Those are the traditional words spoken to us on Ash Wednesday as we receive the mark of ash on our bodies: “Remember that you are dust, and to dust you shall return.”
Over the centuries, this day has stood as a deliberate reminder of our mortality: a reminder that we are not God, and that—despite our best plans and efforts—all that we have and are will finally come to dust.
God knows how we were made; God remembers that we are but dust.
Our days on earth are like grass; like wildflowers, we bloom and die.
The wind blows, and we are gone—as though we had never been here. (Psalm 1 03 :1 4 -1 6 )
Ash Wednesday reminds us that cannot place our confidence in the world around us. Our world is one of decay and death.
But that’s not all we remember. I read once that one branch of Hasidic Jews carry two slips of paper in their pockets. On one is written: “I am only ashes and dust.” The other reads: “For you, the universe was created.”
Ash Wednesday walks the knife-edge between these two truths: the inevitability of death, and the overwhelming love of God.
O Lord, our Lord, how majestic is Your name is all the earth!
When I look at the night sky and see the work of Your fingers—
the moon and the stars which You have set in place—
what are mortals that You should think of us;
mere mortals, that You should care for us.
Yet You have made us only a little lower than God,
and You crown us with glory and honour. (Psalm 8:1 , 3 -5 )
Ash Wednesday is about ashes. But it’s not only about ashes. It's about ashes in the form of a cross.

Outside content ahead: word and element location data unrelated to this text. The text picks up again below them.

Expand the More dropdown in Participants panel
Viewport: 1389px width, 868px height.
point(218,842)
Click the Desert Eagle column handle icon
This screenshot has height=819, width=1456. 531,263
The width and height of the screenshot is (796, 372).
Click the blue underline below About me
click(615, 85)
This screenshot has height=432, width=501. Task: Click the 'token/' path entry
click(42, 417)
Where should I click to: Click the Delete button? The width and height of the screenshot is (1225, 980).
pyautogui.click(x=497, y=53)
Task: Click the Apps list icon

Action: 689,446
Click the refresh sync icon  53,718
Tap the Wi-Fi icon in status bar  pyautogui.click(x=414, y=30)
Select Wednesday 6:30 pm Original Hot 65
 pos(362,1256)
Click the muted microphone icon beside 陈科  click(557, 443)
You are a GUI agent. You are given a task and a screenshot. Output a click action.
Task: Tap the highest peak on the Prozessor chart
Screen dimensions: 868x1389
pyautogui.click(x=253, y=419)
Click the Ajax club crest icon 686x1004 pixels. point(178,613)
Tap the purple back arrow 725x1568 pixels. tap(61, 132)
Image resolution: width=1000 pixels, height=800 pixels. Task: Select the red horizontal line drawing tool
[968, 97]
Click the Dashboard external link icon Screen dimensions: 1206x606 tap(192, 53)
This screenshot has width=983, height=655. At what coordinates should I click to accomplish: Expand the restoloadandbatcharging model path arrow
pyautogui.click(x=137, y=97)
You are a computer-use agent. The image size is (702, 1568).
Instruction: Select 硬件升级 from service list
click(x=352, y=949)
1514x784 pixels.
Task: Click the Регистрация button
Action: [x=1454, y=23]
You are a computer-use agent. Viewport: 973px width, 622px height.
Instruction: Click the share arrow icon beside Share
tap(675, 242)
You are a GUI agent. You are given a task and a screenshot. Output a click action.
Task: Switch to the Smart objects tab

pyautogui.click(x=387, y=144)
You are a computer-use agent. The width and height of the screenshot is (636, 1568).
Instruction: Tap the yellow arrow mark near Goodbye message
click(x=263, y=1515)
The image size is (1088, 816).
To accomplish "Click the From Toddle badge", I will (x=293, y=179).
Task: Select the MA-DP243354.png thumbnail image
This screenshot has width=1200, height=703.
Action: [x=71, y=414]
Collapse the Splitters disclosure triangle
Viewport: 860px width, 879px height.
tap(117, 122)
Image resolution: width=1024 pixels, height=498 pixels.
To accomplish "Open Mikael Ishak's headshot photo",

The ashes remind us that death is inevitable. But the cross reminds us that, by the grace of God, death is not the end. By the grace of God, we are not left alone or abandoned. Just like a name written in the front cover of a book identifies the owner of a book, so too the sign of the cross in ash on our bodies reminds us that we do not ultimately belong to this world, but to our gracious and loving God.